Dataset entries:

※ ※ ※

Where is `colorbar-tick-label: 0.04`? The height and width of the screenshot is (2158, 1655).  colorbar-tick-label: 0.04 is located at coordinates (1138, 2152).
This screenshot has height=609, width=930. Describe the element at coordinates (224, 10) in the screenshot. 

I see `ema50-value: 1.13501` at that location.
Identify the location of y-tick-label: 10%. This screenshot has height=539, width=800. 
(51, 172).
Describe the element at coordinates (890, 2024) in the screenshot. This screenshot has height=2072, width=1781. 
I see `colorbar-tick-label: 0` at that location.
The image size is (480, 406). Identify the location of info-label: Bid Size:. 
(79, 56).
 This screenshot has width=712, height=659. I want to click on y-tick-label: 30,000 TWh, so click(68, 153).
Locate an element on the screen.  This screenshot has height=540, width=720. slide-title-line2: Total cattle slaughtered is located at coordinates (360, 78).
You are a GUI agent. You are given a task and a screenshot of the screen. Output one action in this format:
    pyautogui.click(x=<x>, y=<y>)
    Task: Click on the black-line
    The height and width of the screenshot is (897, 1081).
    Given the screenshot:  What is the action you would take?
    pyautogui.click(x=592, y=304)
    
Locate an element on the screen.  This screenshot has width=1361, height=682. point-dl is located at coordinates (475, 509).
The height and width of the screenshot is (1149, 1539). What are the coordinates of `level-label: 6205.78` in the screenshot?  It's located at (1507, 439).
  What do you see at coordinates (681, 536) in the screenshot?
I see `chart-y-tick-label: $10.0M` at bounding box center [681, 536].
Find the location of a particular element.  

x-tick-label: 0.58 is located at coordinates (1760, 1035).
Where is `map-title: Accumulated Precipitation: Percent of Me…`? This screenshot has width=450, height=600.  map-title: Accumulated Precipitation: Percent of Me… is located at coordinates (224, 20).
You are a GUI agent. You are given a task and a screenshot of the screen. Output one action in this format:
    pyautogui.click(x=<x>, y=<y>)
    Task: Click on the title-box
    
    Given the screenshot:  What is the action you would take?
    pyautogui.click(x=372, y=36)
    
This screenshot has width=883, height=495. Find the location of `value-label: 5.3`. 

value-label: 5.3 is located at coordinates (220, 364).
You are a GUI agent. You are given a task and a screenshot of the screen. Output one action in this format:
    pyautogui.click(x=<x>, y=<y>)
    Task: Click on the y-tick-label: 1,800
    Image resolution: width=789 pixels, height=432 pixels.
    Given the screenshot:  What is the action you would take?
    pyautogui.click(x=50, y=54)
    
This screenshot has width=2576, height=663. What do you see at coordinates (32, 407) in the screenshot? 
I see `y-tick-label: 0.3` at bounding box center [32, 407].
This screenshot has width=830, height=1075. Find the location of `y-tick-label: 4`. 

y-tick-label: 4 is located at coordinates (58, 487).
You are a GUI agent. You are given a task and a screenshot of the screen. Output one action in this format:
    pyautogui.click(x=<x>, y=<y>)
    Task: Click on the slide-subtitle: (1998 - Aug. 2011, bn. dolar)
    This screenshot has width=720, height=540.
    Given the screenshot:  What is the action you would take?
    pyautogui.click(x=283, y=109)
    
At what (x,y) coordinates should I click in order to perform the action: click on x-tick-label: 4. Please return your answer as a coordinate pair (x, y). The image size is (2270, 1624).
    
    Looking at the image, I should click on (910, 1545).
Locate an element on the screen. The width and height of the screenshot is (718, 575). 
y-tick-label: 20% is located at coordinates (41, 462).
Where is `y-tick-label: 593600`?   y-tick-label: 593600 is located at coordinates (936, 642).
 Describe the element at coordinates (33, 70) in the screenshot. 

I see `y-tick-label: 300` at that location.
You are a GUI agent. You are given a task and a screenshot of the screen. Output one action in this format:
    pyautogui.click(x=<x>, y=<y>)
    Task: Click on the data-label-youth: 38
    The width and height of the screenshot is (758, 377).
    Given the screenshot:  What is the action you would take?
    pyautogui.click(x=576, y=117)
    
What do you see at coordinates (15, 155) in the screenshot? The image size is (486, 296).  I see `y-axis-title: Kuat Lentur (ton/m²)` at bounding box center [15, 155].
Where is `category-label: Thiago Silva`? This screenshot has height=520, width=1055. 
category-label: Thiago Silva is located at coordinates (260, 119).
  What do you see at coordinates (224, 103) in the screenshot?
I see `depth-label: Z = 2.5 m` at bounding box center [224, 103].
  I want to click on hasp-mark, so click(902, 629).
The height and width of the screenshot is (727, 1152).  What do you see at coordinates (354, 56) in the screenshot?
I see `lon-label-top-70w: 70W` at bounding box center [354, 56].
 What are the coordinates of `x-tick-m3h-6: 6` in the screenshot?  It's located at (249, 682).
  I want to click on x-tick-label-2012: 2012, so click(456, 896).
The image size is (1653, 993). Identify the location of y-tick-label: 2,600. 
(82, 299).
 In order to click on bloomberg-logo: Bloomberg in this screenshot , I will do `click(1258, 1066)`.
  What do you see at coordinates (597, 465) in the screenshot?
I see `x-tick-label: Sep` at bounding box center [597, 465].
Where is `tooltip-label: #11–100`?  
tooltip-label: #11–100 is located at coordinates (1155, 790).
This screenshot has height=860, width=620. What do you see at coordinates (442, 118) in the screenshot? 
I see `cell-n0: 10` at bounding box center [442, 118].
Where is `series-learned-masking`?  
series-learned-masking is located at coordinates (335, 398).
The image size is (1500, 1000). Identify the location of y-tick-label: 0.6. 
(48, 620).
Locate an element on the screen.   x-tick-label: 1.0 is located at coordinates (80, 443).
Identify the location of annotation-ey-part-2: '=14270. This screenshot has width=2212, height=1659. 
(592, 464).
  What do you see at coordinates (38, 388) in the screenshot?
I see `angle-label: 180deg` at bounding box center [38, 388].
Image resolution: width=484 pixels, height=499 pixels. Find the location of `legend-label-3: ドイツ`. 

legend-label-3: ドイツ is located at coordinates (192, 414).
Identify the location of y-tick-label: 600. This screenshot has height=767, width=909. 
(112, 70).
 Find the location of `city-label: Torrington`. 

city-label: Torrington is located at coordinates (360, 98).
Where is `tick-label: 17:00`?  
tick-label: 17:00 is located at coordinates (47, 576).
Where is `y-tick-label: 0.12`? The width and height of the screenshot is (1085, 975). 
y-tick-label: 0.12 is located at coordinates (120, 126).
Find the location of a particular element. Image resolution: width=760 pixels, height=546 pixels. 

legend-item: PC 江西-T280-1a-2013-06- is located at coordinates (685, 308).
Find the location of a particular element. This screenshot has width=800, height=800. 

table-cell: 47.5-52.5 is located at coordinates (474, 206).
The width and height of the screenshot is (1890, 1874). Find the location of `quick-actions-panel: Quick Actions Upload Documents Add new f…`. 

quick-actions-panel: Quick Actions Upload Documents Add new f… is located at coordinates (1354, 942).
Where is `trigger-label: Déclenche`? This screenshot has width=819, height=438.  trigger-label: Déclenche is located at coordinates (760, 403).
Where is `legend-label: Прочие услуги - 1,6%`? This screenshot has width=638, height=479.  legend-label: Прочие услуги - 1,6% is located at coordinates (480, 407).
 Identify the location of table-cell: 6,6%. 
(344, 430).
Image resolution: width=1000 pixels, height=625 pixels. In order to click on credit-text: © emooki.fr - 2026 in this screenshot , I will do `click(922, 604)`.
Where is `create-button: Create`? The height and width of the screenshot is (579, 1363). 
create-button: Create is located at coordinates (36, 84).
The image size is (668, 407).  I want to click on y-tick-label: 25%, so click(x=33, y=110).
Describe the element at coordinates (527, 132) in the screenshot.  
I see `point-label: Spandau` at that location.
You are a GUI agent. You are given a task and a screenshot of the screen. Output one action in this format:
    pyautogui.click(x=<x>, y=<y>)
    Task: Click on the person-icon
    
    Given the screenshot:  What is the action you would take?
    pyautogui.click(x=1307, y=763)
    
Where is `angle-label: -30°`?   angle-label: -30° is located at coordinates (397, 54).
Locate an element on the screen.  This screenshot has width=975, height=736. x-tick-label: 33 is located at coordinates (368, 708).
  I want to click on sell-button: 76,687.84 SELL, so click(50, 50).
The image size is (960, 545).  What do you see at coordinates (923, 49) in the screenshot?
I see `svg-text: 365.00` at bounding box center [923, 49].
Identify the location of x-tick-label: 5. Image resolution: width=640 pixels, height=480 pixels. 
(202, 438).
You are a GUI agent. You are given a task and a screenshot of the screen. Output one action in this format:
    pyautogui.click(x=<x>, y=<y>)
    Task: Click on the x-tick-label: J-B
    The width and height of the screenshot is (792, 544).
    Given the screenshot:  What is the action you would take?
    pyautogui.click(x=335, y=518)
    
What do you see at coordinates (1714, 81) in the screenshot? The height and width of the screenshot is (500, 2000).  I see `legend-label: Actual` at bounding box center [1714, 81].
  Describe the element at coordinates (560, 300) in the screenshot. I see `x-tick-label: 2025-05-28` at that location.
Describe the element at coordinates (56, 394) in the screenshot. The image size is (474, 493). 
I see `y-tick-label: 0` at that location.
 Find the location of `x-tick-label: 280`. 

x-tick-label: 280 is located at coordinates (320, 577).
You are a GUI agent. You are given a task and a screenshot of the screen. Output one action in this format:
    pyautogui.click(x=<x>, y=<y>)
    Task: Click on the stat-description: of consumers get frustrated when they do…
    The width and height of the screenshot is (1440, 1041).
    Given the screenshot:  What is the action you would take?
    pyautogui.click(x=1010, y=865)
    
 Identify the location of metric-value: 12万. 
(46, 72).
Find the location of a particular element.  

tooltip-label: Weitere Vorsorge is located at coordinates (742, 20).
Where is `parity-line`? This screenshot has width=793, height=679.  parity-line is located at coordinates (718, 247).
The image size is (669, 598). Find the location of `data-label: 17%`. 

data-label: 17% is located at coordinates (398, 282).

※ ※ ※

◆ **Your assignment**:
Gather every line from the dataset entries above that contains the word "particular". Case matters.

◆ **Reply**:
Find the location of a particular element.  
Find the location of a particular element. Image resolution: width=760 pixels, height=546 pixels. 
Find the location of a particular element. This screenshot has width=800, height=800. 
Find the location of a particular element.  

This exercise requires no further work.